Your program, hellogo is now deleted. Most of the time when you are developing software, you will probably use go run. Later, once you have a working program that you want to deploy, you can go install it.

go install

It doesn't look like anything happened. Hoever, your program was compiled and copied to ~/go/bin. Take a look.

ls ~/go/bin

If your $PATH is set up properly, you will be able to type hellogo from anywhere on your system.

cd
hellogo

If this doesn't work, please set up your environment properly.

Recall that your helloworld.go program looks rather ugly. There are no vertical whitespaces or indentation. The go community is pretty rabid about consistent style and provides go fmt to make sure your code follows that style.

cat helloworld.go
go fmt
cat helloworld.go

Note that the initial comment did not get separated from the package statement. That's because comments that are directly in front of top-line statements are special: they are documentation. Here's a taste of that.

go doc

Go commands

Frequently used

  • go run prog.go: compile and run your program

Sometimes used

  • go doc: get documentation
  • go fmt: reformat code before git push
  • go install: compile and install program in ~/go/bin
  • go test: run your unit tests

Infrequently used

  • go mod init: create a new mod.go file
  • go mod tidy: update your mod.go file

Not usually needed

  • go build compile executable
  • go clean remove executable

Operators

The Go operators are mostly the same as Python. Like many languages, Go offers ++ and -- for increasing or decreasing by one. Very unlike Python, Go uses * and &, like C for pointers and references. More on this later. There is also a shortcut assignment operator := that is used very frequently.

Variables

Unlike Python, which uses function scope, Go uses lexical scope. Thank god.

Unlike Python, Go variables are all typed. When you create a variable, you must also assign its type. There are a lot of flavors of integers based on their size, and whether or not they are signed or not. Some of these have convenient names like byte (which is like the char type in C) and rune (which is used for unicode). There are also two flavors of floats. Most of the time, you will simply use int for integers and float64 for floats.

var b bool          // boolean
var c byte          // unsigned 8-bit integer
var r rune          // 32-bit integer
var i int           // integer
var f float64       // floating point
var s string        // string
fmt.Println(b, c, r, i, f, s)

Variables that aren't assigned an initial value, like those above, are automatically set to something zero-ish (strings are empty, bools are false).

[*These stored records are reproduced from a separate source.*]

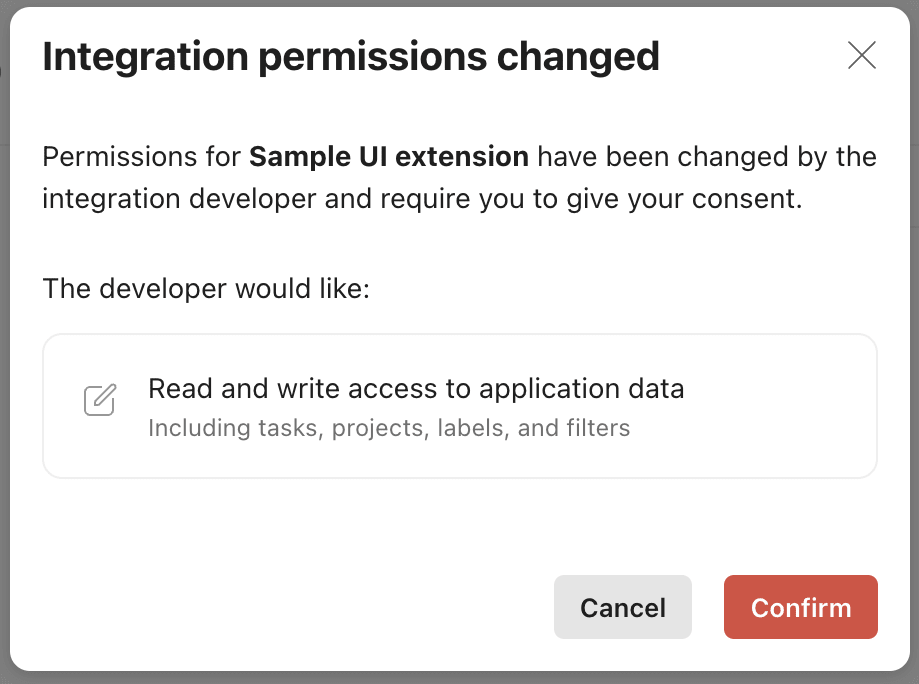Click the word "Integration" in the title
Viewport: 919px width, 684px height.
144,57
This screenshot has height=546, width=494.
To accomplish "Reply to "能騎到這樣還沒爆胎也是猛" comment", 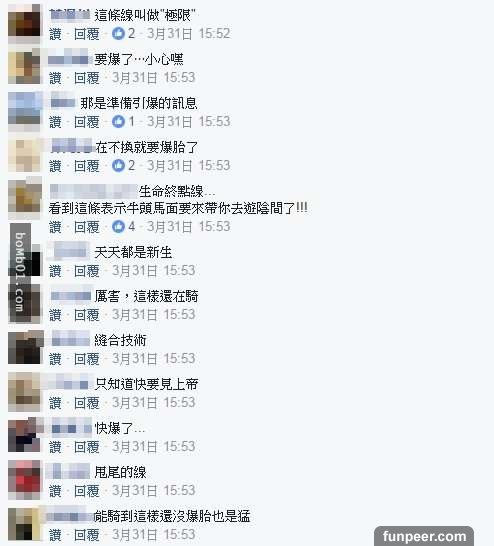I will pyautogui.click(x=87, y=535).
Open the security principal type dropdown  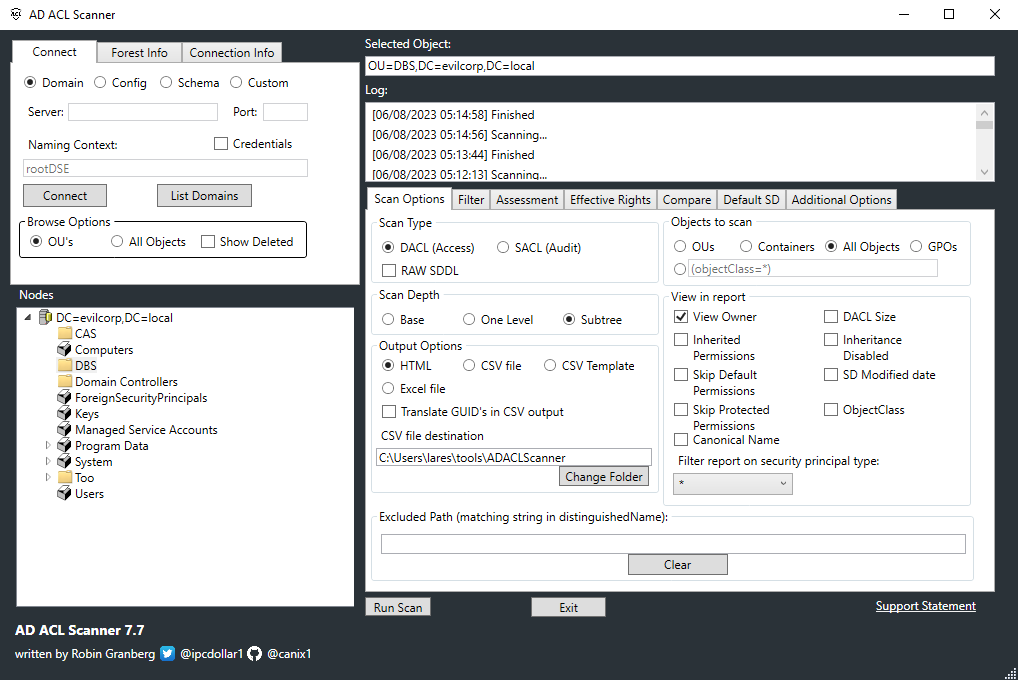(x=732, y=482)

Although the code above shows the use of var to declare variables, this is an uncommon usage. Most of the time we use the := operator to assign a variable both a type and value. This variable type is generally implicit from the assignment.

j := 1               // int
x := 1.0             // float64
t := "hello world"   // string

Variables can be created and assigned in a list context. Since functions can return multiple values (see below), this syntax is quite common.

k, v := "key", 1.0   // string, float64

Variables can be declared as a constant (read-only). Here, you use the = operator even though you are doing assignment and declaration at the same time.

const AUTHOR = "Ian"
const LINE = 80

Strings in Go are immutable, just like in Python. However, you can make reassignments that sort of look like you are making changes.

var s string // declare an empty string
s += "A"
s += "C"
fmt.Println(s)

Go has a slice operator very much like Python. You can use blanks for implicit start and end, but unlike Python you cannot use negative indices or indicies that are out of bounds.

seq := "ACGT"
fmt.Println(seq[0:])   // ACGT
fmt.Println(seq[0:1])  // A
fmt.Println(seq[0])    // 65 - fmt.Println() does ASCII with singles

Conditonals

There is no elif in Go. Go if-else syntax is mostly like C.

if condition1 {
	stuff1
} else if condition2 {
	stuff2
} else {
	whatever
}

Unlike Python, Go has a switch statement. The Go switch is a little different from C in that you don't need break statements because there is no fall-through. Use it if you like, but there's nothing wrong with chaining if-else.

switch j {
case 0:
	fmt.Println("zero")
case 1:
	fmt.Println("one")
default:
	fmt.Println("other")
}

Loops

The Go for loop has a few different forms.

seq := "ACGT"

// C-like syntax
for i := 0; i < len(seq); i++ {
	fmt.Println(i, seq[i])
}

// Python-like syntax for containers
for i, v := range(seq) {
	fmt.Println(i, v)
}

// while-like syntax
i := 0
for i < 3 {
	fmt.Println(i)
	i++
}

for {} // endless loop

Arrays and Slices

Both Python and Go have fixed-length arrays that we never use, so let's ignore them. In Python, dynamic arrays are called lists and in Go they are called slices. I find it confusing that the word "slice" is used both for an operator and a dynamic array. As a result, I'm just going to use "array" to mean slices.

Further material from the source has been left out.